PASSAGE FOURNI:
════════════════════

Ce raisonnement laisse à vrai dire sceptique et l'on voit mal comment, par simple déclaration à la tribune, confirmée le cas échéant par instruction fiscale, le Gouvernement pourrait poser une dérogation contraire à ce qu'il a lui-même décidé d'inscrire dans la lettre de la loi.

On observera de surcroît que la question ne se pose pas seulement pour l'essaimage mais aussi pour les sociétés reprises par leurs salariés, question qui n'a pas été évoquée dans les débats à l'Assemblée nationale.

6. Il doit s'agir d'une société détenue par des personnes physiques, au moment de l'apport (paragraphe I. 3. e.)

════════════════════

EXTRAIT DES DONNÉES:
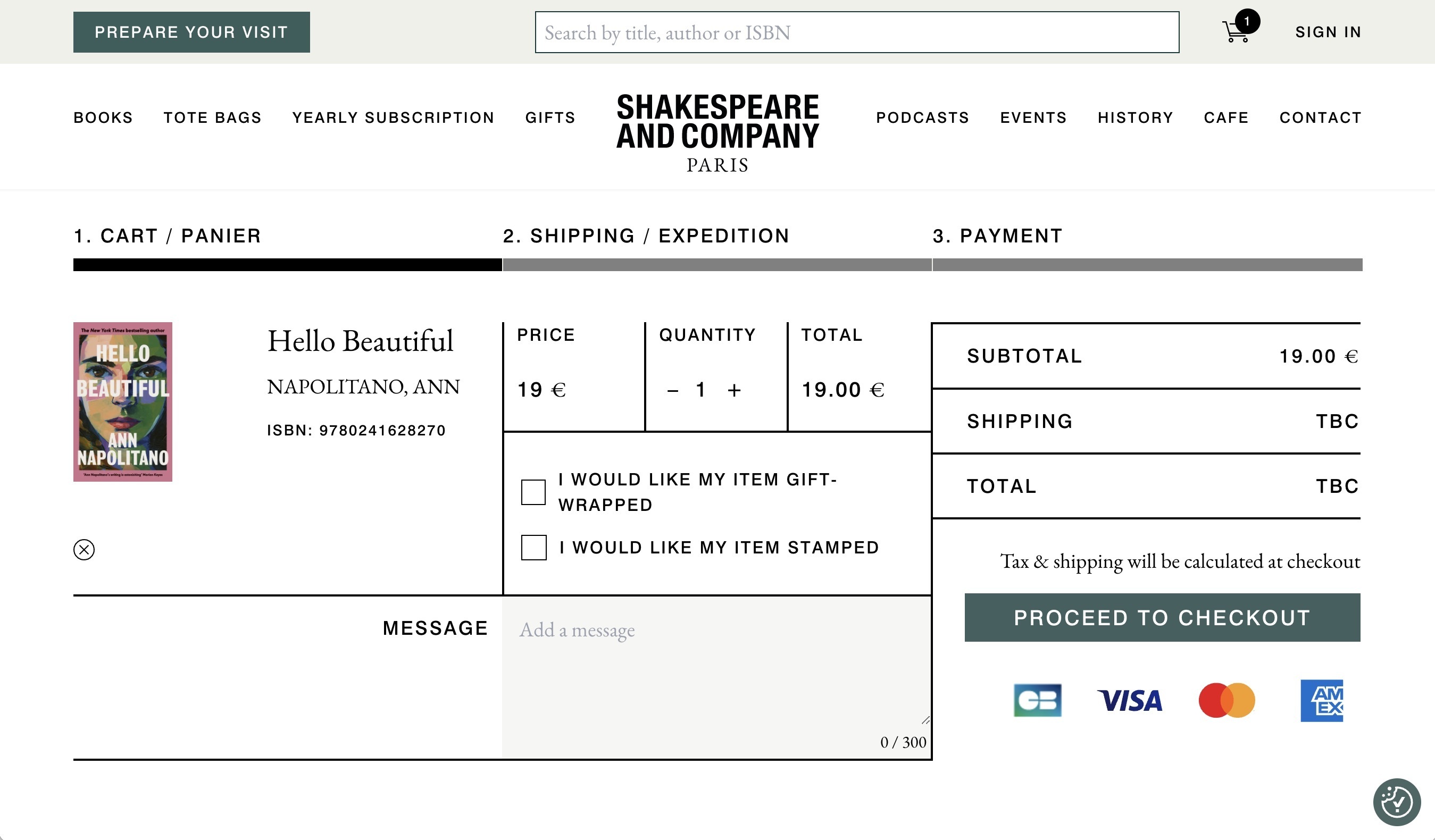Click Prepare Your Visit button
Image resolution: width=1435 pixels, height=840 pixels.
click(x=191, y=32)
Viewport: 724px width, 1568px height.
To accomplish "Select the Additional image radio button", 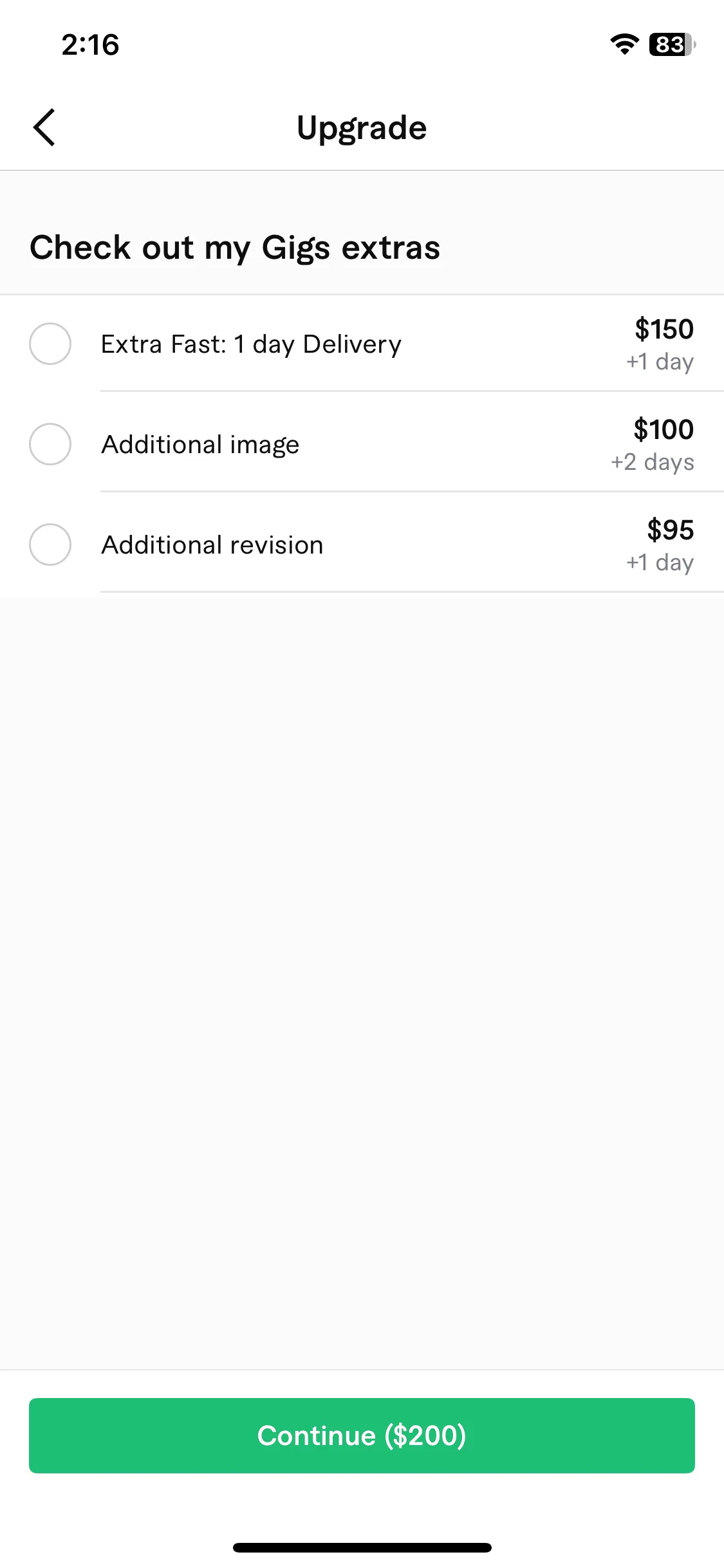I will coord(50,444).
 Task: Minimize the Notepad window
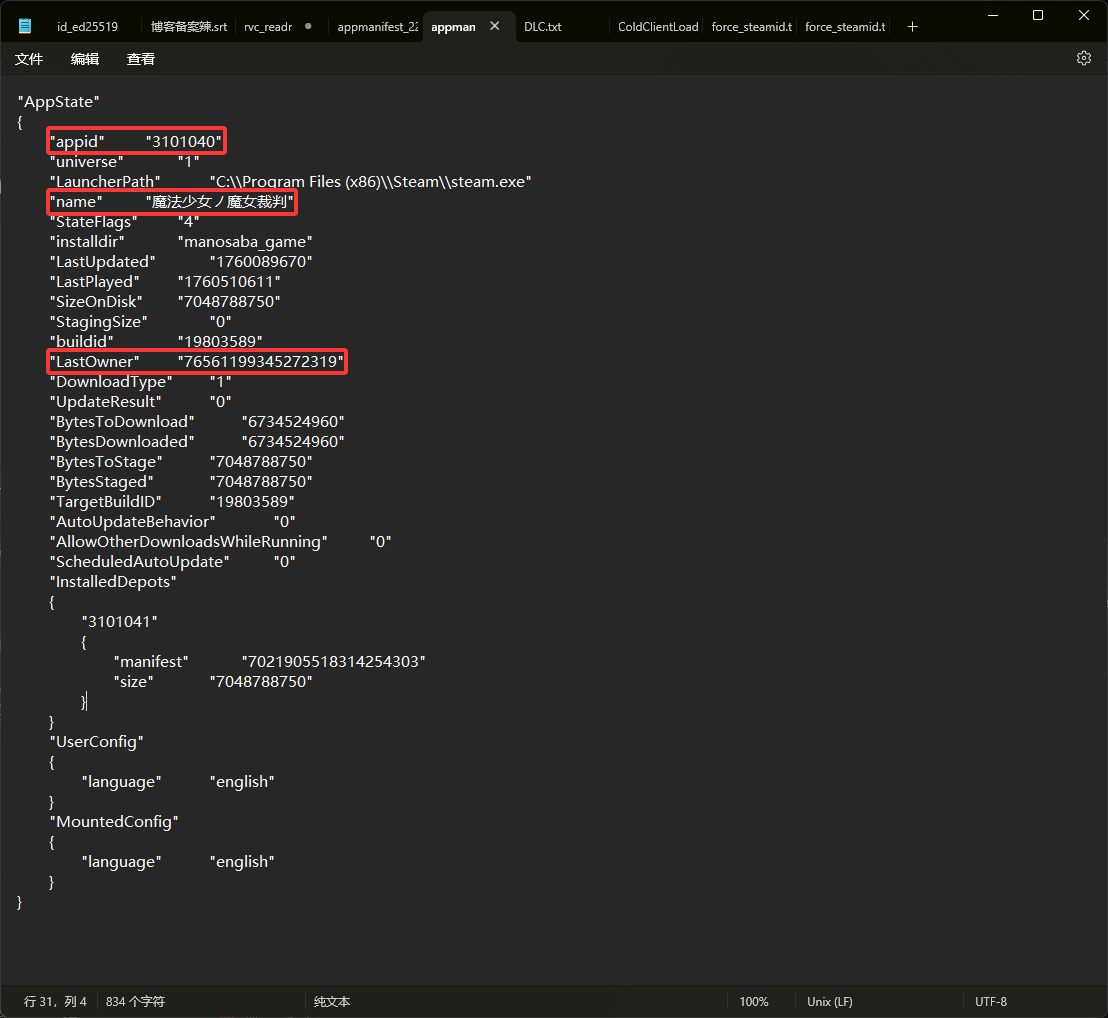pyautogui.click(x=992, y=15)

════════════════════

QUESTIONS D'ÉTUDE:
1. D'après le passage fourni, quelle question n'a pas été évoquée lors des débats à l'Assemblée nationale ?
2. Relevez dans le passage fourni les trois locutions adverbiales figées qui servent à nuancer ou à enchaîner le raisonnement.

CORRIGÉ:
1. La question des sociétés reprises par leurs salariés.

2. à vrai dire ; le cas échéant ; de surcroît